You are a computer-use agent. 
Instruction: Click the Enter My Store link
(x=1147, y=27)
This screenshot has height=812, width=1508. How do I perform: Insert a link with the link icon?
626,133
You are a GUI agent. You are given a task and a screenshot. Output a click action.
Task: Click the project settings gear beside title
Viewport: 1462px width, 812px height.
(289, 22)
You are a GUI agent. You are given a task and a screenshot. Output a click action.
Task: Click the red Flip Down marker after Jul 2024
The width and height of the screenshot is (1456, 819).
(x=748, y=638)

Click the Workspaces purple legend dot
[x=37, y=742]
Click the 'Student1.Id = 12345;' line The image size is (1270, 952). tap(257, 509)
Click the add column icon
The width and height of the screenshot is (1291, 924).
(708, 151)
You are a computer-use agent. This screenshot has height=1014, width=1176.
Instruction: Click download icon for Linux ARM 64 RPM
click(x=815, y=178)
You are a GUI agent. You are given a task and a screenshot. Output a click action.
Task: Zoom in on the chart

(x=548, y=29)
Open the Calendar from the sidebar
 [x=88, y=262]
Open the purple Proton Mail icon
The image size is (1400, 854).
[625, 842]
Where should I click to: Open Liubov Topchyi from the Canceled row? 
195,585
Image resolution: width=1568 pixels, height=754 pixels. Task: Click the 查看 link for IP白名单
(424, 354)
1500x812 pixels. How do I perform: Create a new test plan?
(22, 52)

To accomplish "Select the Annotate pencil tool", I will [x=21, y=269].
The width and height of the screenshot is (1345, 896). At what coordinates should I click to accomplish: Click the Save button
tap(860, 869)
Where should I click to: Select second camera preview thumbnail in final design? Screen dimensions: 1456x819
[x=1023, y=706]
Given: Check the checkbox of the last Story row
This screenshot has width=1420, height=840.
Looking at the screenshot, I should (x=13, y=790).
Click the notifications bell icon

Work order
All lines in the preceding records that hold the word "computer" need to be copied.

Response
You are a computer-use agent. 
You are a computer-use agent. This screenshot has height=1014, width=1176.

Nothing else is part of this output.